Why do some hospitals have such a high rate of low-risk c-sections? Some say it’s a lack of awareness on the part of obstetricians in high-rate hospitals, who may not realize they are performing too many c-sections. Others attribute variation to differences in medical culture between hospitals (automatically performing c-sections on babies of a certain weight, for example). But one factor that had not been explored was the effect of hospital management practices on low-risk c-sections – until now.
After three years of interviews, site visits, and analysis researchers from the Harvard T.H. Chan School of Public Health have released the results of their research on hospital management practices and maternal outcomes. The researchers interviewed physician and nurse managers at 53 hospitals about their management styles and practices, and then compared maternal outcomes at these hospitals, controlling for demographic and other factors.

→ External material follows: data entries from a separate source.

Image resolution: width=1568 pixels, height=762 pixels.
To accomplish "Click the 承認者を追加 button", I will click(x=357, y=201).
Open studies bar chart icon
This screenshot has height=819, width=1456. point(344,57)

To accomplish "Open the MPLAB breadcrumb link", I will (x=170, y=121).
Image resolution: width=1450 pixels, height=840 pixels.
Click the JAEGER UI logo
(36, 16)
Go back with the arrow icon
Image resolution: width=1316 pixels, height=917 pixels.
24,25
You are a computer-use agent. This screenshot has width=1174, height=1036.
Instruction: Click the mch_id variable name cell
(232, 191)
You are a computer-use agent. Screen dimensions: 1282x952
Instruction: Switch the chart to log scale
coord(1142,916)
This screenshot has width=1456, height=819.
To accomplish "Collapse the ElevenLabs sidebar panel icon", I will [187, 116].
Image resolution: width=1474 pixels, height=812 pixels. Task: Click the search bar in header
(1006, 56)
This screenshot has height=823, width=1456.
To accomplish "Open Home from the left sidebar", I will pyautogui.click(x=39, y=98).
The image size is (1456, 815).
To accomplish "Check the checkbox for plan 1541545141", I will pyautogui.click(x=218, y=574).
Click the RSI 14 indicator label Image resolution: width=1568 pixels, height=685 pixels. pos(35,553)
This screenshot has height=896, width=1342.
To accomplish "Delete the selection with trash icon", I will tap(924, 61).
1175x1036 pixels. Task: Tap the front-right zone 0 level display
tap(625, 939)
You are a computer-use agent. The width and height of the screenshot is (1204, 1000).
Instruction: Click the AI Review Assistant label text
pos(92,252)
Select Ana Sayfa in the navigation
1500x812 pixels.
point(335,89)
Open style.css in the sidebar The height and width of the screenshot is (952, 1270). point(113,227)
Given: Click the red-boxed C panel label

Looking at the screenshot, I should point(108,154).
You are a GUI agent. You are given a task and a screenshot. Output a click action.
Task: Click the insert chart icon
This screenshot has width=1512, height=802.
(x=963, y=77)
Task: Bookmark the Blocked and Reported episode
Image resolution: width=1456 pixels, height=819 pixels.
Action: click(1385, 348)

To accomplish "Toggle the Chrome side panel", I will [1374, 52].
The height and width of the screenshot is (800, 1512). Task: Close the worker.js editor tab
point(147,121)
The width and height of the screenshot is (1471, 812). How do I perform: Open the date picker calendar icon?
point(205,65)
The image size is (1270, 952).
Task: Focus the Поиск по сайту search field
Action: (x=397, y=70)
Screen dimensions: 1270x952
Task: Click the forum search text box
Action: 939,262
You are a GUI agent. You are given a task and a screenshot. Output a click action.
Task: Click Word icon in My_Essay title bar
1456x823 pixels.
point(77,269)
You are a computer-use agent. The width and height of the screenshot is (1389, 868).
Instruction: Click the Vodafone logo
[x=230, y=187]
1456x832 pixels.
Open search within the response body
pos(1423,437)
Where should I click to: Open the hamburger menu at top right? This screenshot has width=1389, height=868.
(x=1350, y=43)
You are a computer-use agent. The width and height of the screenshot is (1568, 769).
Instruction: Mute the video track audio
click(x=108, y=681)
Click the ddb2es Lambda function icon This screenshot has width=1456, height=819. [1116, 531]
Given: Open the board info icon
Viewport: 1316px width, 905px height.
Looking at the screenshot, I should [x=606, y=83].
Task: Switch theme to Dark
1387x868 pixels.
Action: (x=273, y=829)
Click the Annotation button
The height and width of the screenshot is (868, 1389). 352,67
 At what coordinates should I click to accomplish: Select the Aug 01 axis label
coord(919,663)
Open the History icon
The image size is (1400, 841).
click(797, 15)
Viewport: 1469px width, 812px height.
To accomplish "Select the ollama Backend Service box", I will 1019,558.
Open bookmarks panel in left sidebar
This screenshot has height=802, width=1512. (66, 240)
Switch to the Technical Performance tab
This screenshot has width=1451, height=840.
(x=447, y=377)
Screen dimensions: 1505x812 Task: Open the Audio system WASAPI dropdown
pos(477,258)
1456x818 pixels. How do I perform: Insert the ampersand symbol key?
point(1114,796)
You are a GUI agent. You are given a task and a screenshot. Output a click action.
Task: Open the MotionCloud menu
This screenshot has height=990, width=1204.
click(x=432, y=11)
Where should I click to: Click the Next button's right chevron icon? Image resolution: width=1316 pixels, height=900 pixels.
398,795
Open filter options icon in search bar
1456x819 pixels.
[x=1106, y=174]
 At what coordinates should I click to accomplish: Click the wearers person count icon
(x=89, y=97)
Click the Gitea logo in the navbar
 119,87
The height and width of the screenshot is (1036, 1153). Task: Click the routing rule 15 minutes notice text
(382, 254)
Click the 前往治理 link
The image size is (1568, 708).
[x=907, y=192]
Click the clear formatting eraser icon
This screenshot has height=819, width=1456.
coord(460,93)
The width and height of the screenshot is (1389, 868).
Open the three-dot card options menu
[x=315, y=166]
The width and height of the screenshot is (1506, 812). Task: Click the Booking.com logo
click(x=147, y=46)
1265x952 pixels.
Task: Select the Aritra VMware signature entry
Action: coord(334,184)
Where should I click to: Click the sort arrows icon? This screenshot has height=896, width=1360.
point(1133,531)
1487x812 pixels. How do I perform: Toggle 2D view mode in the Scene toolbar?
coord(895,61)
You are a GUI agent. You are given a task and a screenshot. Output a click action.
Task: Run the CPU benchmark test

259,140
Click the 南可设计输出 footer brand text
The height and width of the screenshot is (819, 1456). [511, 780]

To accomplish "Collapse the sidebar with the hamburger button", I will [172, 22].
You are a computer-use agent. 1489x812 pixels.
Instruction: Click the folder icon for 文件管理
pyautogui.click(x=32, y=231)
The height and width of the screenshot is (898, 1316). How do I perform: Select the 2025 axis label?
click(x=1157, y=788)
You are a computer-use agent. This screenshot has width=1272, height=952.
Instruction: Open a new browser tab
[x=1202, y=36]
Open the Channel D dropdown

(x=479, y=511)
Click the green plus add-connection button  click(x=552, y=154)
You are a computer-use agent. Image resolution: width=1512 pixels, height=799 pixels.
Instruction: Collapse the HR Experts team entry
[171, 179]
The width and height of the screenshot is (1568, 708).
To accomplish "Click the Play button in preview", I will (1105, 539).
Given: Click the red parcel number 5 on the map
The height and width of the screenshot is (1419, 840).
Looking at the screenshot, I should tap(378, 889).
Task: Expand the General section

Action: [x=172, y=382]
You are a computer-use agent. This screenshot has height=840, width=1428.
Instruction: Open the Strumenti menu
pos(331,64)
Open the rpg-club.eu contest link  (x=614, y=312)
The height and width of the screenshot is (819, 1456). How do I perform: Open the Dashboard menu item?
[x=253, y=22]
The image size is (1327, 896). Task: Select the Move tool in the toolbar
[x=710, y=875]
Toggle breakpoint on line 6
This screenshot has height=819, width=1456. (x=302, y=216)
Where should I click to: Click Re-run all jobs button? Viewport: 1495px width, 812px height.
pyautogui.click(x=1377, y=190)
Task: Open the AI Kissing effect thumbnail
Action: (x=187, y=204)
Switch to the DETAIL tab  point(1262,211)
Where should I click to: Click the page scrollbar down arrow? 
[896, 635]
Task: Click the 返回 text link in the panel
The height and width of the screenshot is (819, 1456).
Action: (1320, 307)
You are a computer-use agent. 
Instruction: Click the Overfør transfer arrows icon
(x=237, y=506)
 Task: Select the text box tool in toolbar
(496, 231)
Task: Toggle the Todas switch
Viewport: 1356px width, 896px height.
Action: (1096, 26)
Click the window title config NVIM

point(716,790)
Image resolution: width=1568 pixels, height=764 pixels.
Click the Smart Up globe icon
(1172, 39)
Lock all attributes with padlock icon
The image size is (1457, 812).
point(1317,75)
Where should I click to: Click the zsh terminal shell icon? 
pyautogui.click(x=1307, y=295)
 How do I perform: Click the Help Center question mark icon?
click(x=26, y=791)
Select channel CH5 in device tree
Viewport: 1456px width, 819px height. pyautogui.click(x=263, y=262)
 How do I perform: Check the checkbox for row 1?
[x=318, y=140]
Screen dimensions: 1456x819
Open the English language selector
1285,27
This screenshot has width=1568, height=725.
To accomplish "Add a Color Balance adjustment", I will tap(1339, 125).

They found that hospitals that had more team collaboration and communication, staffing flexibility, and labor floor efficiency had greater rates of low-risk c-sections, compared to hospitals with lower unit management scores. These hospitals also had greater rates of postpartum hemorrhage, blood transfusion, and prolonged hospital length of stay.
However, not all management strategies had poor results; hospitals with dynamic resource management and flexible physical capacity had lower rates of low-risk c-sections.
At first glance, these results make no sense. How can better team collaboration, communication, and efficiency lead to worse maternal outcomes when some of the most successful programs to reduce unnecessary c-sections rely on clinicians following guidelines and anticipating problems?
The answer might be that management practices are increasing efficiency, but in pursuit of the wrong goals. Dr. Neel Shah, one of the study authors, suggests that clinicians at hospitals with proactive management practices may also face pressure to conduct more c-sections to meet financial goals or avoid risk. “While focusing on neonatal outcomes, financial performance, and other goals, we must question if we are taking our eyes off of the well-being of the mother,” said Shah.
For right care in deliveries, we need not only effective management practices, but also financial incentives aligned toward maternal health rather than unnecessary procedures.